Several studies have investigated the effects of neoadjuvant checkpoint inhibition in melanoma. In a study of 27 patients receiving single-dose neoadjuvant plus adjuvant pembrolizumab, eight had a pCR or MPR [37]. All eight patients remained disease-free at a median follow-up of 18 months. Baseline proliferation of CD8 T cells was associated with clinical benefit and transcriptional analysis revealed a pretreatment immune signature predictive of response.
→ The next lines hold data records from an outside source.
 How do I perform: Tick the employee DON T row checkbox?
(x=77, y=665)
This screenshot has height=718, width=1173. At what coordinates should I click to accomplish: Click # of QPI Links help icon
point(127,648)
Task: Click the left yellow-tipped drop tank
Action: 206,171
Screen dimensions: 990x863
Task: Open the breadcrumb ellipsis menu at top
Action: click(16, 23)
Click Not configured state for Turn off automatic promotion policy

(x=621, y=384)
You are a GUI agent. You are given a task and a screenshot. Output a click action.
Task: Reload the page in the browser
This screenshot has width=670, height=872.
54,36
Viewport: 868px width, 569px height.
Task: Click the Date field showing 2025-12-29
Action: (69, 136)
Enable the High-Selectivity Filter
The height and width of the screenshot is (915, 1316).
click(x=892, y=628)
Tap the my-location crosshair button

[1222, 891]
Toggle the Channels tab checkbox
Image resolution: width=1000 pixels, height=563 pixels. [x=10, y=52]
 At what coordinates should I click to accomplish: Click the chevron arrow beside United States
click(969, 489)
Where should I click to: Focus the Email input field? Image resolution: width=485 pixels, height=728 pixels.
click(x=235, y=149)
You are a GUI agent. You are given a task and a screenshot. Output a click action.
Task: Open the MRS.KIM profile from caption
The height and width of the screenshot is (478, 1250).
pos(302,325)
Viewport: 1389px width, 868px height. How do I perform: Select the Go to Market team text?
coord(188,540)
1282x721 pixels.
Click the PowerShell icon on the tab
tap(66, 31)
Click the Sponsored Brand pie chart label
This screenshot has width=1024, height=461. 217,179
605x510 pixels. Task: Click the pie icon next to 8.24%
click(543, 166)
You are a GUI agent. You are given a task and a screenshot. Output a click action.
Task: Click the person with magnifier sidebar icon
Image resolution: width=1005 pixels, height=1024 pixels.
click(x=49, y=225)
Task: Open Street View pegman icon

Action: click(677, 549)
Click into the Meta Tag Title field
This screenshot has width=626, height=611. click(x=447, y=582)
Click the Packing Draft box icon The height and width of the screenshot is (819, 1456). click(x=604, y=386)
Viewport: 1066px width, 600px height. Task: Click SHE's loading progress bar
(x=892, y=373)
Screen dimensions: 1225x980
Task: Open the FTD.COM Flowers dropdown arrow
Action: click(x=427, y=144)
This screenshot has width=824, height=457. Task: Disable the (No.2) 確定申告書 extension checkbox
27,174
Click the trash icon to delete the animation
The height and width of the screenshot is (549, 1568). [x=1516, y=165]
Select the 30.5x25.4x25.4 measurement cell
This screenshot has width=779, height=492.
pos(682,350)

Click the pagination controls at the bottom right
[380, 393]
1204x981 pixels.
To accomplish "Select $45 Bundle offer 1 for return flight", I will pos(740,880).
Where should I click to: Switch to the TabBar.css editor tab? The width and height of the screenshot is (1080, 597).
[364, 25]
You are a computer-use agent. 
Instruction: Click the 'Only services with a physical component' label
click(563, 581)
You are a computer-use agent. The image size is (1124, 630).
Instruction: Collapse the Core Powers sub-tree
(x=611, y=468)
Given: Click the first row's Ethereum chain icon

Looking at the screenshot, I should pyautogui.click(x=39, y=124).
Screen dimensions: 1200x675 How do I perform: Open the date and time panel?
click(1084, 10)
In a randomized phase II study of neoadjuvant nivolumab versus ipilimumab combined with nivolumab in 23 patients with high-risk resectable melanoma, responses in the monotherapy arm were modest (ORR 25%, pCR 25%) [38]. Two patients progressed to metastatic disease during treatment and one shortly after surgery. Two patients had local recurrence after adjuvant therapy. However, the regimen was well tolerated with only 8% of patients with grade 3–4 treatment-related adverse events. In comparisons, the combination arm had high response rates (ORR 73%, pCR 45%). However, the regimen was associated with significant toxicity, with 73% of patients having grade 3–4 toxicities. Responders tended to have a higher TMB, higher PD-L1 expression and higher CD8 T cells; higher lymphoid infiltrates in responders to both therapies and a more clonal and diverse T cell infiltrate in responders to nivolumab monotherapy were also observed.

The open-label OpACIN-neo trial was designed to identify an effective but more tolerable dosing schedule of ipilimumab plus nivolumab, with patients randomized to one of three different ipilimumab plus nivolumab dosing regimens [39]. Of these, two cycles of ipilimumab 1 mg/kg plus nivolumab 3 mg/kg every 3 weeks was identified as tolerable and effective, inducing a pathological response in 77% of patients. At 2-year follow-up, almost all high-grade adverse events had resolved to ≤ grade 1, except for grade 2 endocrinopathies. More than 80% of patients were relapse-free at 2-years without adjuvant treatment, and RFS remained significantly higher for patients with pathologic response versus non-responders (97% versus 36%). High baseline TMB and IFN-γ signature expression were associated with response outcomes [40]. This is being further investigated in the DONIMI study, which will assess nivolumab alone, with a class 1 histone deacetylase inhibitor, domatinostat, or with both domatinostat and ipilimumab, in 40 patients with newly diagnosed or recurrent disease [41]. In patients with IFN-γ signature-high melanoma, radiological and pathological response rates were robust with nivolumab alone or combined with domatinostat, whereas in IFN-γ signature-low patients, response rates were low with nivolumab plus domatinostat and with nivolumab plus domatinostat plus ipilimumab.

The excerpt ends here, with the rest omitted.